Exercice:
D'après l'extrait, expliquez en une à trois phrases pourquoi les cartes postales rapportées des « vieux pays » par l'oncle apparaissaient en relief.

Extrait:
Une race de seigneurs

Jean-Paul Desbiens

La véritable aristocratie n'est-elle pas celle de l'âme et du caractère ? 

Je suis né deuxième enfant d'une famille qui devait en compter cinq. (…) Ma mère est née à Boston, d'une famille québécoise, émigrée là au temps de la grande hémorragie. Orpheline à neuf ans, elle dut abandonner l'école et tenir maison. À dix-neuf ans, à la mort de son père, la famille se dispersa. Elle trouva refuge chez un oncle à Hébertville, puis à Métabetchouan, chez un autre oncle, que nous avons toujours appelé « son oncle » et qui était un personnage extraordinaire.

(…) Cet « oncle », donc, avait défriché deux terres à lui seul. C'était un géant de six pieds, fort en gueule, d'esprit indépendant et passionné de politique. Il était abonné au Devoir. En 1919, il avait entrepris un voyage aux «vieux pays», comme nous disions. Il en avait ramené des centaines de cartes postales d'un type qu'on ne rencontre plus : l'image était reproduite deux fois sur une même carte, de sorte qu'introduite dans la glissière d'un stéréoscope, elle apparaissait en relief. Enfant, j'ai passé des heures à regarder ces images, sans me douter que je verrais un jour les vieux pays.

Entrées du jeu de données
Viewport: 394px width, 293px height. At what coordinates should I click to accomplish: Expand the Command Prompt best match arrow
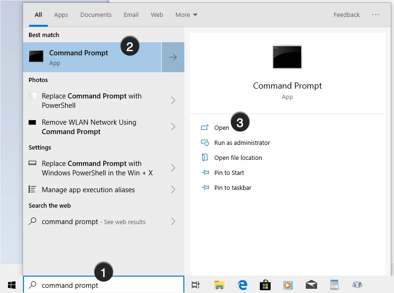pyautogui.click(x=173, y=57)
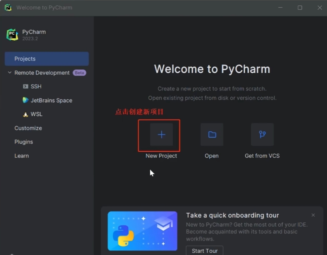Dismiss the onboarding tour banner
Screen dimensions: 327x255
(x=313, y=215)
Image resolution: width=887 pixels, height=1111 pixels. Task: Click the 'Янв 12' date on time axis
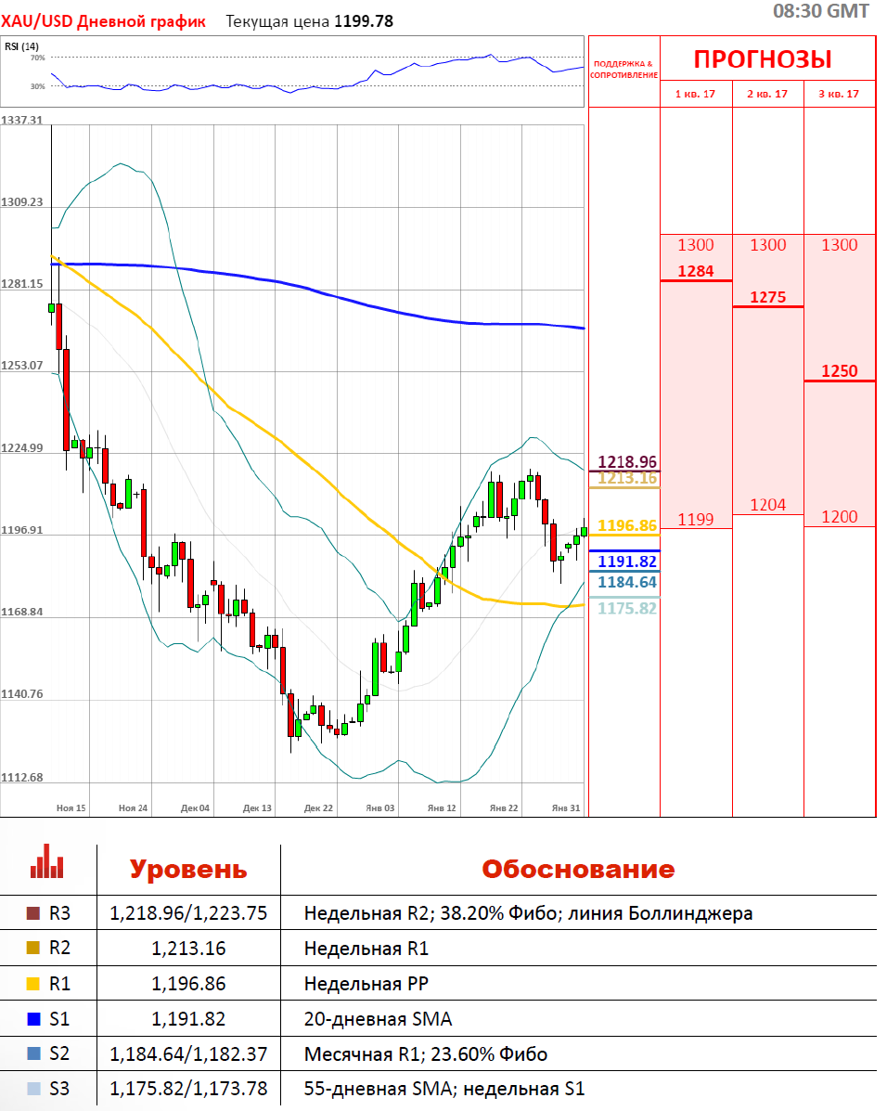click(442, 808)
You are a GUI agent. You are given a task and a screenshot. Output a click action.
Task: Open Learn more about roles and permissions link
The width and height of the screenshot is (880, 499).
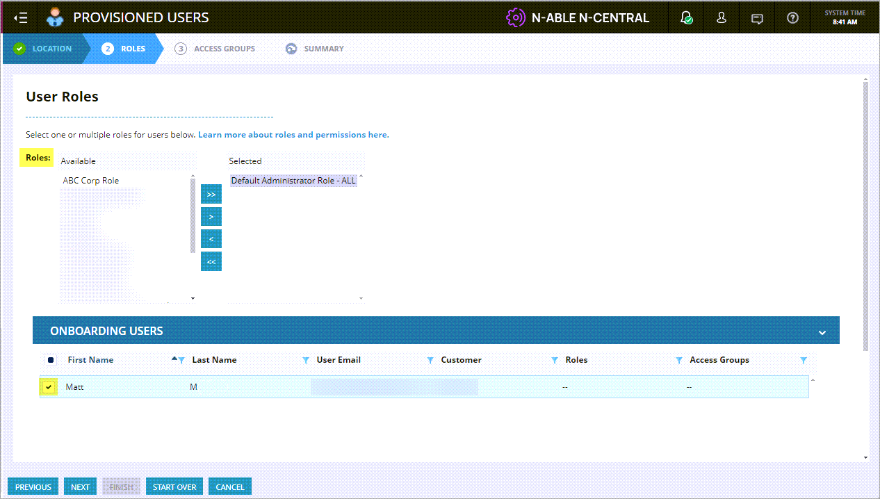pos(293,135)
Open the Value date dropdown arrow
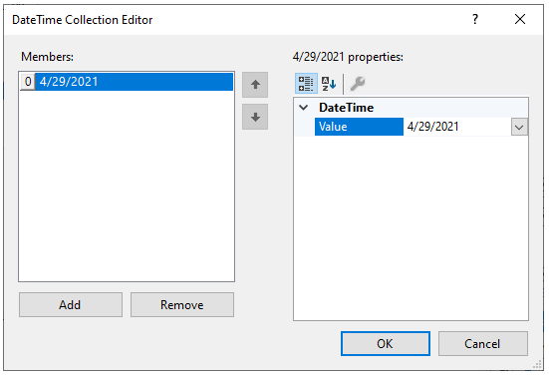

Résultat:
Sur chacune de ces cartes postales, l'image était reproduite deux fois. Introduite dans la glissière d'un stéréoscope, la carte faisait donc apparaître l'image en relief.